With the common use of heuristics and especially the advance of Artificial Intelligence (AI) in automated cyber threat mitigation, why do we still need to focus on user cybersecurity awareness?
In cybersecurity, there never was just one solution to reduce risk or fix mitigations. But you always need multiple layers of security. So each layer consists of additional aspects. Software and hardware measures are excellent at catching mass and known threats, with the advance in AI and also the detection of new threats based on known issues. But we can never neglect the human factor as a first, but also the most important line of defense.
I often give the example of driving a car. You can make a car very safe to drive with airbags, ABS, and even some measures with automatic street lane detection and object detection. But even with all the advances in self-driving, at least for now, you still need a human who knows how to drive so that a person can react in new or unexpected situations.
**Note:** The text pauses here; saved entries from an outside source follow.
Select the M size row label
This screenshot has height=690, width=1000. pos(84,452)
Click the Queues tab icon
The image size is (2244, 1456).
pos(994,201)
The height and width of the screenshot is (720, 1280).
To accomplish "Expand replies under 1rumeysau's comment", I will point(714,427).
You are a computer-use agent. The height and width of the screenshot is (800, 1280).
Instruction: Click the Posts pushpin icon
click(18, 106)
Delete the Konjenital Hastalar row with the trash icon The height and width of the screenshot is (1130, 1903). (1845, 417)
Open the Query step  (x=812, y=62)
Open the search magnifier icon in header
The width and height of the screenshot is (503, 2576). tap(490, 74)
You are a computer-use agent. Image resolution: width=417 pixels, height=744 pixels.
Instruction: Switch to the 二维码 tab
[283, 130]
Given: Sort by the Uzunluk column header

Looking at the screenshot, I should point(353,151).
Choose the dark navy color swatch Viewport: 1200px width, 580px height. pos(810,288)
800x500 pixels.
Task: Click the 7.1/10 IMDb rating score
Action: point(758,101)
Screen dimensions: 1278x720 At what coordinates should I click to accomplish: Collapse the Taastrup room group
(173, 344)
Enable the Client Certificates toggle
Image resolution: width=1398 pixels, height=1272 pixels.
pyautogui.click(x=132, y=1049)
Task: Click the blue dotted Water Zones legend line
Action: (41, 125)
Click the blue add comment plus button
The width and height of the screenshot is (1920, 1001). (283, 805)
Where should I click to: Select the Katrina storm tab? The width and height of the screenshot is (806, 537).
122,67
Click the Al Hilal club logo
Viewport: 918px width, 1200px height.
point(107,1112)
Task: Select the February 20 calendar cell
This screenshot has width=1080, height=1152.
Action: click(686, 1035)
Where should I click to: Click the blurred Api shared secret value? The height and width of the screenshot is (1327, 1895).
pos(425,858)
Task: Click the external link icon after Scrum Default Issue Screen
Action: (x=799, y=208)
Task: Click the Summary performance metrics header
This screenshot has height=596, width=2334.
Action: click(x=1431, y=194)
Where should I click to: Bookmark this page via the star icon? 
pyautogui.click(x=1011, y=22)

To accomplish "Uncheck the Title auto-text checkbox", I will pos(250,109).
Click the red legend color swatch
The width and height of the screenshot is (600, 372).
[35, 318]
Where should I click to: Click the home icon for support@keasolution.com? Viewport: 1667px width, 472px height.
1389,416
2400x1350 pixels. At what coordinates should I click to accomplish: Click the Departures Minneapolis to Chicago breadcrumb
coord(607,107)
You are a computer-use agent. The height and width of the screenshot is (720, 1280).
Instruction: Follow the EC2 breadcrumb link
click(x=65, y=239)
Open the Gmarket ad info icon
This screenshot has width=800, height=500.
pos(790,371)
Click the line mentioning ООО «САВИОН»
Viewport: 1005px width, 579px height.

This is the same for technology and specifically cybersecurity, therefore users need to have an awareness that we need them to fight cyber threats and crime. So if users know how important they are and how they can help, this can only be our advantage. So give them the knowledge, train them and users can be a first, last, and often also the best line of defense.
What are methods of cyber social engineering and how to identify them?
Social engineering is an age-old tactic to trick people into doing something they do not want to do. So users are tricked by communication, emails, phone, SMS, or videos pretending to be from trusted parties such as banks, colleagues, executives, online payment processors, IT admins, or social websites. So all social engineering attacks have one or more common traits. The scammer will focus on your good nature and human emotions. The criminal will use a false title, a position of authority, for example, as someone you would normally trust, a bank manager, social services, a doctor, etc. and they will try to create an urgency, a time-sensitive situation which will put you under pressure and to act. They may request urgent information, money, or something similar for their criminal gain. So currently the most prevalent social engineering attacks we have seen are via email, voice, SMS, and social messaging.
Social engineering attempts via email are called email phishing or business email compromise. So even with the constant barrage of emails everyone receives, it's normally not difficult to recognize them. Was the email expected? is the first question you should ask yourself. Check from whom this email is. Is the sending domain suspicious or are there some obvious misspellings? Many companies also use technology to insert an external email banner warning to indicate that this email is from outside of their organization. You always should remain suspicious if there is an attachment that asks to enable macros, in office documents mostly, and also be very careful if the email has some information that tries to raise a sense of urgency, "You need to do this immediately", this is always a warning sign.
This is very similar to phone phishing attempts, where criminals may try to lure victims into handing over valuable information. Employee names, title roles, or anything like that. So they will normally call via the switchboard or directly from an unfamiliar number claiming to be a colleague or a well-known vendor, or a third party and create again a sense of urgency with their request. Similar to SMS phishing, people may receive SMS messages asking for a piece of personal information or asking to click on links. This SMS may look legitimate, being from a bank or parcel delivery service or something similar. Always, before clicking or replying, check if this SMS was expected and if the link goes to a legitimate website. And of course, keep your mobile phone updated to avoid security exploits.
How did the increased Working from Home change the cyber threat landscape in the last two years from a user perspective?
Let's start with something outside of the cyber domain, but still related to safety, specifically health and safety. What we have learned in the last two years is that it is important to have an environment at home which enables a safe, healthy, and economical workspace. So this means having sufficient and good lighting, a comfortable and ergonomic chair and the right size desk is much better than sitting on the kitchen table or working from a sofa. But working from home reminded us also to be mindful of who and what is around us when conducting confidential work conversations. So do not discuss confidential information with your IoT devices like Alexa or Google Home nearby, in case they may be listening and sending it to their servers. So, collaboration with your team is very important. It is vital when you are working remotely, but make sure to only use company-approved methods for communication. Don't use any personal or social media apps to discuss work-related topics and of course, the usual advice, upgrade your home network and any personal computers, game consoles, internet-connected TVs, baby monitors, and other IoT devices, and never use a default password. So the security basics also apply at home - or even more at home.
What can we expect from your talk at CSLS 2022?
We have traditionally seen cybersecurity as a domain for technology, with the expectation that solutions for cyber resilience have to be provided by IT. And we happily accepted this challenge and deliver numerous software and hardware solutions, design and development principles, policies, and process controls. However, the most successful cyber attacks in recent times have started with targeting users with phishing emails or other kinds of social engineering, and therefore raising awareness of the users' role in increasing cyber resilience is at least as important as providing just a technical solution. So my presentation will be based on a very famous example, a real robbery in Berlin in the early 19th century showing how user awareness can become an important line of defense in cybersecurity.